Is it true that all the independent scientists who were working on this were at some point fed up by the delays and got so frustrated that they decided to just go ahead and publish these estimates, even without the WHO’s endorsement?
I was certainly frustrated and so was my technical advisory group. Yeah, we were having conversations constantly with the WHO on this. There was talk of delaying the estimates by years. That wasn’t going to happen because all the members of this technical advisory group are not paid to do this. We do this in our own time. We all put a lot of time and energy into this. … We all believe in this.
The whole point of this was that people who die and their relatives – there is a moral obligation to get these numbers out there [to them]. There was some discussion among us to publish it without the WHO’s endorsement, but thankfully that didn’t happen.
[Interlude: India’s Narendra Modi government has been calling the WHO’s methodology questionable and has cited the country’s Civil Registration System (CRS). In the CRS, births and deaths are recorded under the Registration of Birth and Death Act 1969. Under this, the deaths are first recorded in physical registers at the local gram panchayats and municipal levels. This data is then gradually fed digitally into a central database. Because of the scale of the activity, the nationwide numbers are usually published the following year.
The India government had not released this crucial data for 2020 in 2021 and the data for 2021 in 2022. But the government decided to release the 2020 data collected by the CRS just two days before the WHO report was due to be published. The Indian government has still not released the 2021 data.

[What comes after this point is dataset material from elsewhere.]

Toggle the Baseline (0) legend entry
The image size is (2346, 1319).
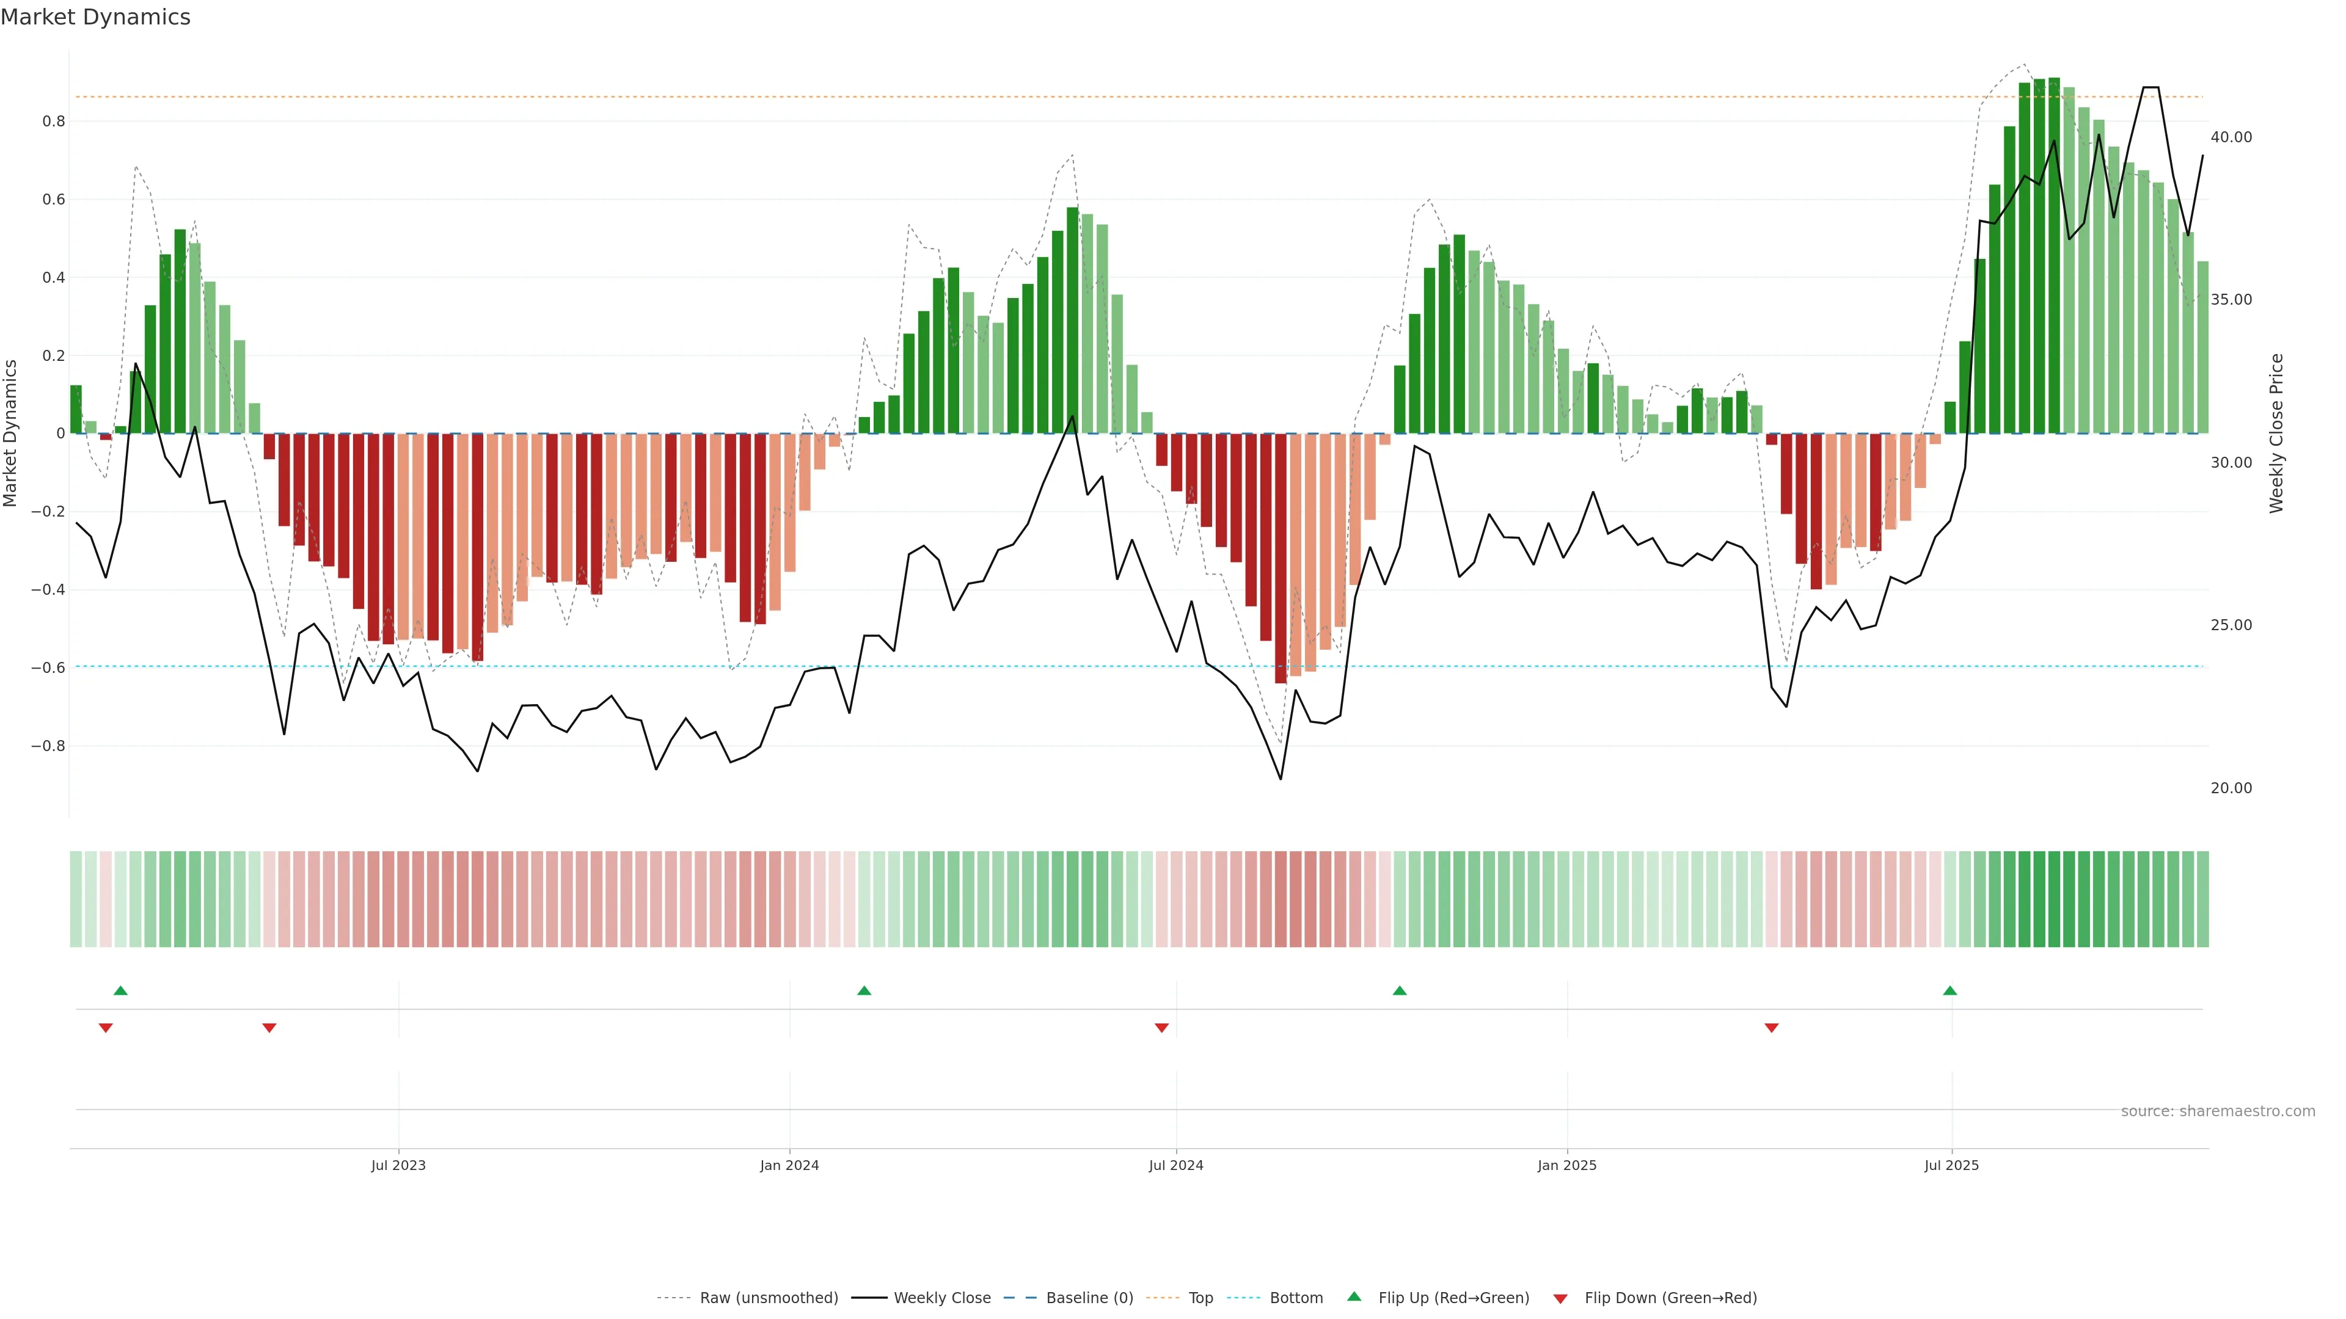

According to the 2020 CRS data, there were 8.3 lakh excess deaths in 2020, over the average number of deaths in the previous two years. Wakefield said this is almost similar to the WHO’s estimate for 2020 as well. He also said that it is a clear indicator that if India released its 2021 death data – the year India experienced its deadly second wave driven by the delta variant – then the Indian government’s own figures would be consistent with the WHO’s estimate of 47 lakh excess deaths. So why the current hungama?]

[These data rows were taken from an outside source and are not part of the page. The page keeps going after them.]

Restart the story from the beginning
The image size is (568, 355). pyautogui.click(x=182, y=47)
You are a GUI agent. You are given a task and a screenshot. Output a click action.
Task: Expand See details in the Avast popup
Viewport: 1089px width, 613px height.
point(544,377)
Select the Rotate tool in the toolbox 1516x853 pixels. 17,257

J.W.: There have been a number of studies that have estimated the toll of the pandemic in India using other data sources. We are all in the same ballpark. We are all consistently giving around the same number. … We estimated [the excess deaths in India in 2020] at 8,30,000. Our figure … is very consistent with the data released by India. So I was quite happy that India released that data, because it gave more credibility to our estimates I believe. Because it shows our 2020 estimate was pretty accurate.